▸ TASK GOAL:
Answer these from the court decision excerpt:
1. How does the Court answer whether Plaintiff has asserted a claim about the denial of STD benefits?
2. Which standard of review does the Court find applies to the claim about the denial of LTD benefits?
3. In which part of the Decision and Order is the language of the LTD Plan set forth?

▸ DOCUMENT EXCERPT:
........
A. Whether Plaintiff Has Asserted a Claim with Respect to Defendant's Denial of STD Benefits

After carefully considering the matter, the Court answers this question in the negative for the reasons set forth in Defendant's opposition memorandum. (Dkt. No. 29 at 7 [Def.'s Opp'n Memo. of Law].)

To those reasons, the Court would add only that, although Plaintiff argues (in a conclusory manner) that Defendant's "declination of STD and LTD benefits was made in bad faith" because he presented overwhelming evidence that he was "disabled" (Dkt. No. 28 at 8 ¶ 19 [Plf.'s Opp'n Memo. of Law]), he does not otherwise oppose Defendant's argument that Plaintiff "does not seek STD benefits in this action" (Dkt. No. 25, Attach. 3, at 1 [Def.'s Memo. of Law]). As discussed above in Part II.A of this Decision and Order, in this District, when a non-movant fails to oppose a legal argument asserted by a movant, the movant's burden with regard to that argument is lightened, such that, in order to succeed on that argument, the movant need only show that the argument possess facial merit. The Court finds that Defendant has, at the very least, met its modest threshold burden for the reasons set forth in its memoranda of law. In any event, Plaintiff's Amended Complaint, which superseded his original Complaint in all respects, does not contain a claim related to the denial of his application for STD benefits.

Accordingly, the Court concludes that no such claim is properly before the Court.

B. Whether the Arbitrary-and-Capricious Standard of Review Applies to Plaintiff's Claim Regarding Defendant's Denial of LTD Benefits

After carefully considering the matter, the Court answers this question in the affirmative for the reasons stated in Defendant's memorandum of law in chief and in its opposition memorandum of law. (Dkt. No. 25, Attach. 3, at 13-15 [Def.'s Memo. of Law]; Dkt. No. 29 at 8 [Def.'s Opp'n Memo. of Law].)

The Court would add only that, in his memoranda of law, Plaintiff does not argue to the contrary; rather, Plaintiff appears to concede that the arbitrary-and-capricious standard of review applies. (Dkt. No. 24, Attach. 2, at 12-15 [Plf's Memo. of Law, arguing that Defendant's denial of benefits was arbitrary and capricious]; Dkt. No. 28 at 11-17 [Plf.'s Opp'n Memo. of Law, arguing that Defendant's denial of benefits was arbitrary and capricious].) As noted above, in order to succeed on an unopposed argument, a party need only show that its argument has facial merit. The Court finds that Defendant has, at the very least, met that burden for the reasons set forth in its memoranda of law, as well as in light of the language of the LTD Plan set forth above in Part I.B.3 of this Decision and Order.

C. Whether Defendant's Denial of Plaintiff's Claim for LTD Benefits Was Arbitrary and Capricious

After carefully considering the matter, the Court answers this question in the negative for the reasons set forth in Defendant's memoranda of law. (Dkt. No. 25, Attach. 3, at 13-20 [Def.'s Memo. of Law]; Dkt. No. 30 at 3-9 [Def.'s Reply Memo. of Law].) To those reasons, the Court adds the following analysis.
........
▸ GIVEN INFORMATION:
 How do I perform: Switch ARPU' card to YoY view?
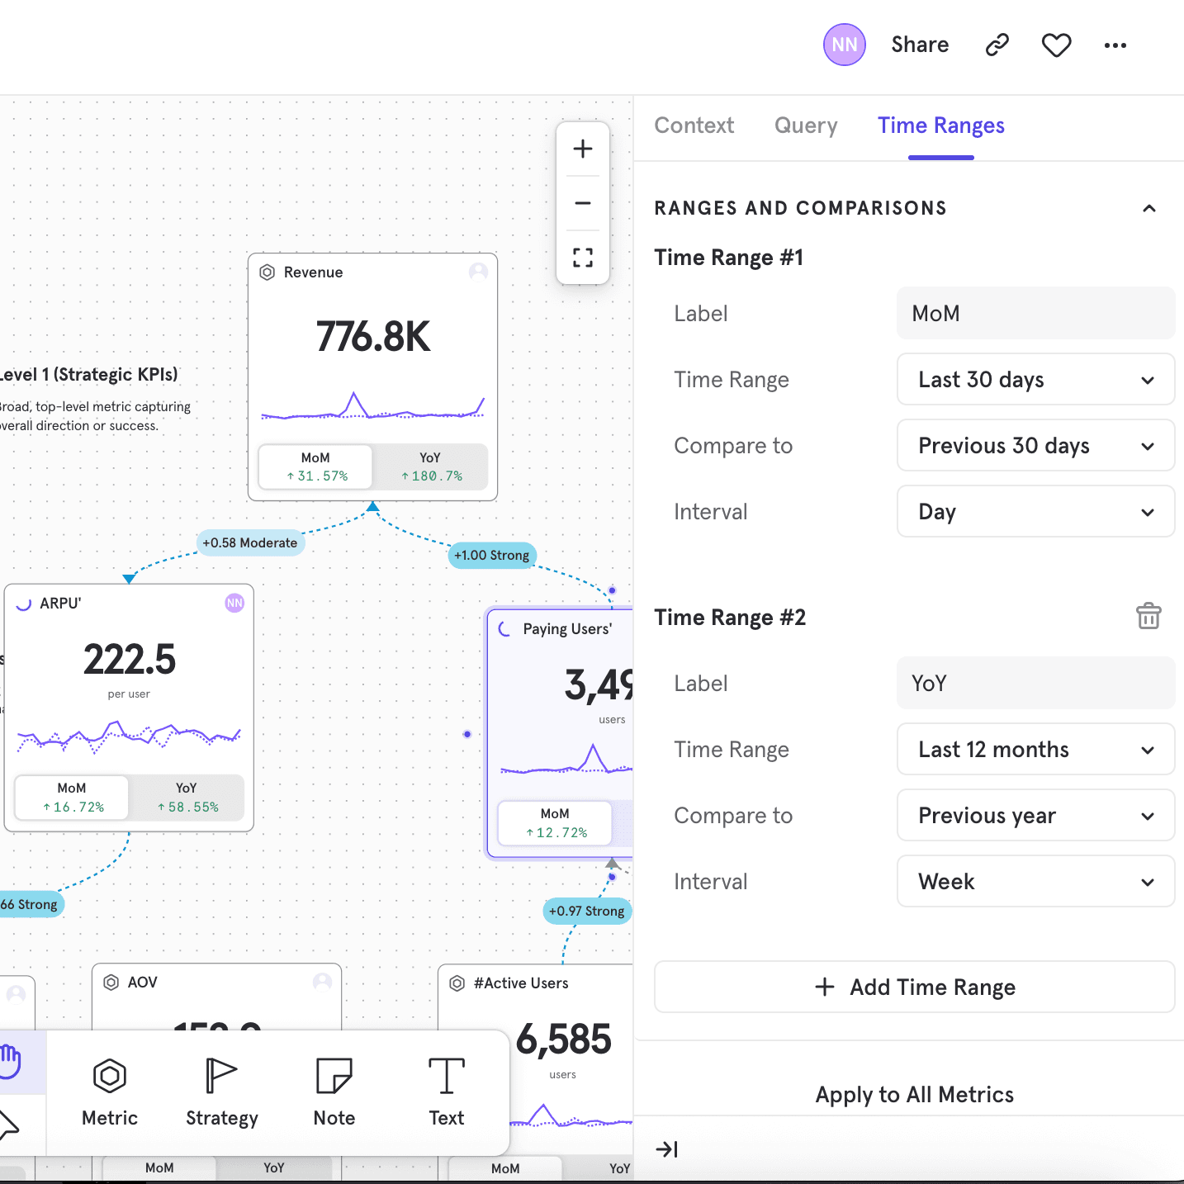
........
▸ RESULT FOR THIS TASK:
1. In the negative. The Court concludes that no such claim is properly before it.
2. The arbitrary-and-capricious standard.
3. Part I.B.3.